Senior registrar
A Senior Registrar was a type of doctor in the United Kingdom or Ireland, but the post no longer exists.
Senior Registrars (SRs) were medical (or dental) practitioners who were undertaking, or had completed, several years of higher level training in a hospital specialty or Public Health but had not yet gained a position as consultant (either by choice or because the competition was too stiff), thus differentiating them from the modern day Specialist registrars who are still completing training.
Usually, but not invariably, a higher qualification such as the membership or fellowship of one of the Royal Colleges and, in the more competitive specialties, several publications in peer-reviewed journals would have been obtained at the Senior House Officer or Registrar level, a short or long time before obtaining the Senior Registrar post.
As well as gaining clinical, teaching and administrative experience, SRs were expected to do research: usually clinical, but sometimes laboratory-based, even in clinical specialties. Several publications were expected. Some tried to obtain a higher degree: in earlier days normally an MD or ChM (or the local variant), but in later times a few aimed at a PhD (which involved more formal supervision) instead. Research for a PhD could be done part-time. Sometimes a higher degree would have been obtained before the SR appointment.

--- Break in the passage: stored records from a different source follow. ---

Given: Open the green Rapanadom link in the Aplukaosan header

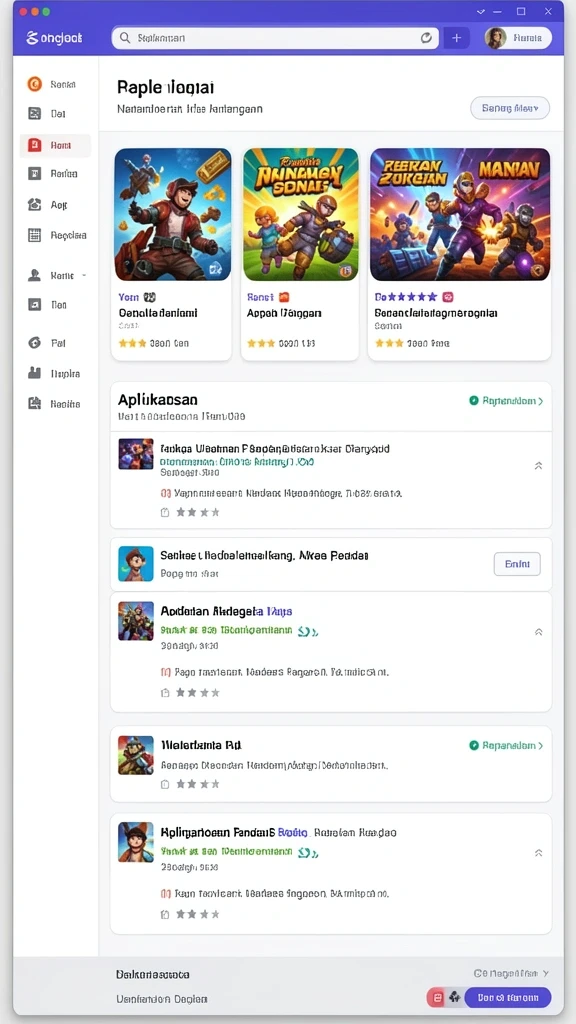Looking at the screenshot, I should click(x=506, y=401).
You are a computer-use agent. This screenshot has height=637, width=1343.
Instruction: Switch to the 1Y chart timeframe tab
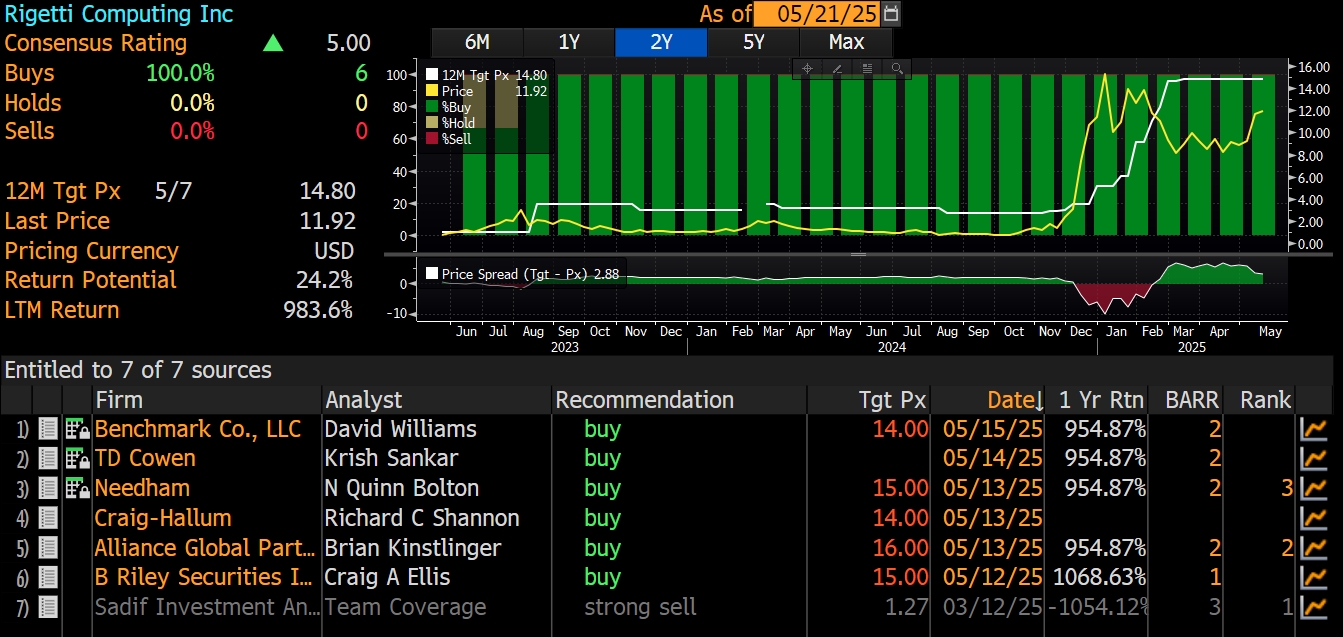pyautogui.click(x=569, y=42)
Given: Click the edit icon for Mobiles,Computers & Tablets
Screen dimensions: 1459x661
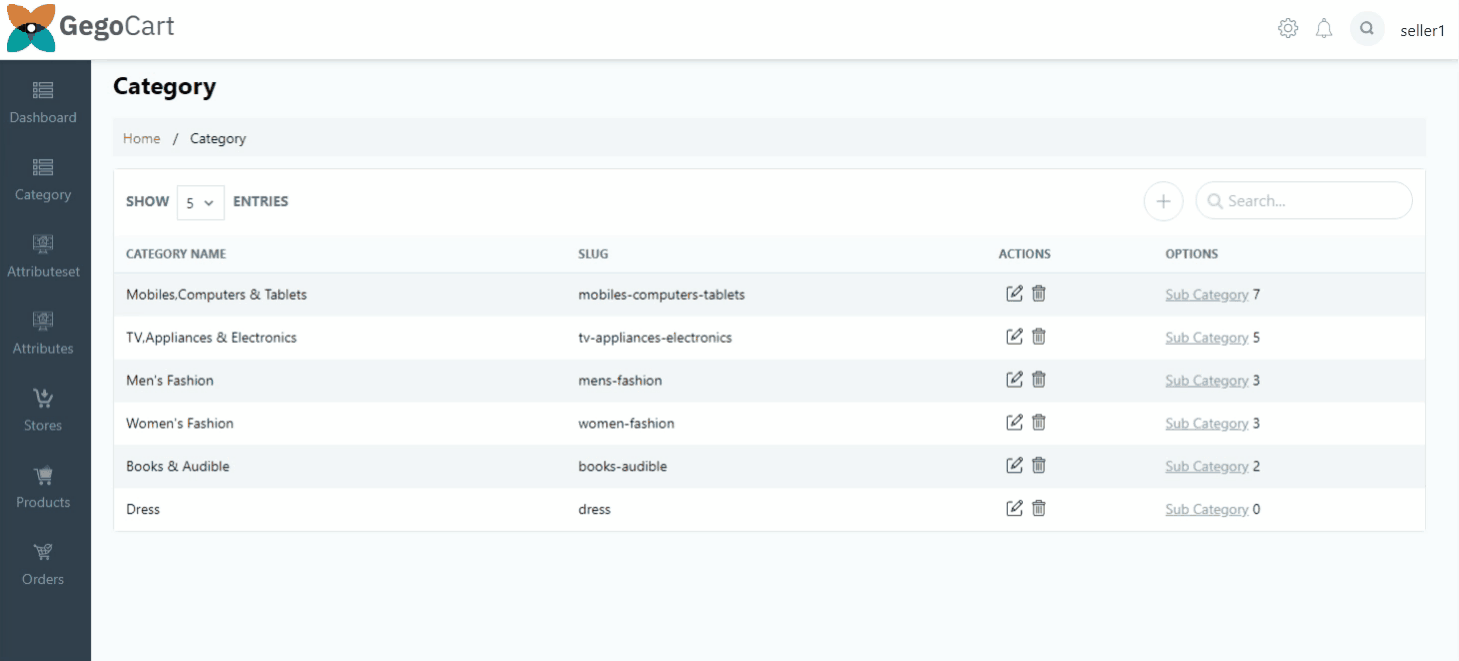Looking at the screenshot, I should coord(1014,294).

This was also the most convenient stage for a minority of psychiatrists to undergo personal analysis as part of their psychotherapy training.
The numbers of these posts were limited, with the aim of roughly corresponding to the numbers of vacancies expected for Consultant or Senior Lecturer posts in the National Health Service or medical schools, so in many fields competition was more severe at the level of entry to the SR grade than for consultant posts.
Latterly Senior Registrars each had a National Training Number (NTN), which they relinquished on leaving training on obtaining a Certificate of Completion of Training (CCT): later changed to Certificate of Completion of Specialist Training (CCST) and now replaced by CT. Sometimes the same department would contain both registrars with higher qualifications waiting for a SR post and a senior registrar with NTN, who could be doing similar clinical work and research. In some other systems, such as that of Canada, there was no such externally-imposed limit on trainee numbers.
Full-time academics (lecturers and some research fellows) could sometimes be upgraded from Honorary Registrar to Honorary Senior Registrar (with NTN) at an interview, without the open competition otherwise required.
There was also a side pathway for academics with an international reputation (shown by publications and presentations abroad) to get onto the General Medical Council's Specialist Register (and thus become eligible for an NHS consultant appointment) on the strength of their research, without having the clinical experience normally required for any particular specialty. This was justified by the likelihood of such a person having a tertiary-referral post as part of a team in an academic centre.
SRs could, especially towards the end of their training, be given similar responsibility to a consultant, but there was normally a named consultant with clinical responsibility for each junior doctor’s activities. Locum consultant appointments could be taken by a SR (or sometimes a trainee at a lower grade, or an experienced person with no higher qualification) while retaining their SR post. It was also possible to go abroad to do research for a defined period.
Senior Registrars had their progress reviewed annually by a local committee of senior clinicians and academics: this was in force long before the other training grades such as Senior House Officer and Registrar had any supervision outside of their immediate superiors and has been continued in the successor grades of Specialist Registrar (SpR) and Specialty Registrar (StR).
The duration of an SR post depended largely on the level of competition in the field, and the kind of post sought after: sole consultant in the speciality in a country hospital, part-time consultant in a metropolitan centre with substantial private practice, academic in a university centre, etc. Women holding part-time SR posts could take twice as many years in higher training.
Those who stayed on too long could be under pressure to move on and allow others in. Some people changed speciality at this level (e.g. from cardiology to geriatrics), switched to general practice, or went abroad, though a certain amount of retraining might be required. After training in a subspecialty, the post obtained might be in a broader subject. In general practice a trainee might have to spend a year as a registrar as there were no senior registrars.
In contrast, in certain fields and at certain times it might be possible to make rapid progress: it was possible for psychiatric SRs to move into a consultant appointment “somewhere” after a year or so in the less regulated 1970s and 1980s.
The term “Junior Registrar” is sometimes encountered: this title was occasionally given to a Senior House Officer awarded enhanced responsibility.
In the USA, the title of “Senior Registrar” might be applied to a Senior or Chief Resident in Surgery.
The senior registrar post still exists in Australia.